Paul R. Helft, MD: No, not at all. I’m particularly impressed with some of the chemotherapy plus pembrolizumab responses. I haven’t been doing this nearly as long as you, John, but in my almost 20-years, the most amazing response I’ve ever seen came in response to our trial, which my colleague, Dr. Safi Shahda, led. He presented an abstract at the 2017 ASCO Annual Meeting about an unbelievable response in a 27-year-old female patient with Lynch syndrome.
John L. Marshall, MD: Is there any difference in response between Lynch syndrome and acquired disease?
Dirk Arnold, MD, PhD: We don’t know.
Paul R. Helft, MD: There was a nice paper presented at the 2017 ASCO Annual Meeting.
John L. Marshall, MD: It said that they look the same.
Paul R. Helft, MD: Well, no. They actually suggested that, in the metastatic setting, the patients who have hereditary Lynch syndrome do better, on average. They look better. But, I agree—I think that the answer is that we just don’t know for sure.
Tanios Bekaii-Saab, MD: I’m not sure that it’s the PD-1 as much as their disease tends to be a little bit more smoldering.
Paul R. Helft, MD: Right. This was the point of the abstract, which I think came out of the Dutch group.
Tanios Bekaii-Saab, MD: Their disease is less aggressive. We all deal with these patients. They tend to have less aggressive disease.
John L. Marshall, MD: A really subtle point to this is that MSI patients with BRAF mutations are not “inherited.” We pretty much know that, and we need to pull out that subgroup, here, as well. We start to have, even within this small subgroup, some variation there. One of the lessons for our group listening in is that because this is relatively new, if you do not know the MSI status on your metastatic colon cancer patient, you need to know it, right? You send it off. Would this be something everyone in the room would biopsy a patient for if you didn’t have tumor? You’d still biopsy some?
John L. Marshall, MD: This is worth knowing.
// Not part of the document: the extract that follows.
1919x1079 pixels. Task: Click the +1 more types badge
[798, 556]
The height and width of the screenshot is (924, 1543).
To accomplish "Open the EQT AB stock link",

Fortunato Ciardiello, MD, PhD: It’s an important opportunity for the patients.
John L. Marshall, MD: Everybody agrees?
Tanios Bekaii-Saab, MD: Absolutely.
Paul R. Helft, MD: I just have one other comment from a clinical perspective, and I’m certainly not an expert on PD-1 inhibitors at this table—there is much more expertise from others than me. We formed a working group across the cancer center to standardize our practice with respect to managing toxicities, which I feel I still don’t have a full understanding of. Again, you all may have a much more sophisticated understanding, but those toxicities are not what we’re used to. By recognizing when they come up and knowing how to manage them, there are lots of opportunities, I think.
Tanios Bekaii-Saab, MD: They get even worse when you start introducing the CTLA-4 inhibitors with the PD-1 inhibitors.
John L. Marshall, MD: If you combine them with chemotherapy, you can’t give steroids as antiemetics. So, now you have more nausea. That’s an example of a trade-off.
Paul R. Helft, MD: Many problems.
John L. Marshall, MD: It does. It’s not simple, and one has to learn to be a better doctor around that in managing the toxicity. I’ve noticed that even in our inpatient, sort of hospitalists, core. Our intensive care unit team meets regularly to talk about management of these toxicities because, on some level, when they get admitted and they’re really sick, we have to determine how much steroid to use and if we’re going to use it or not. It’s created an awareness among our colleagues, as well.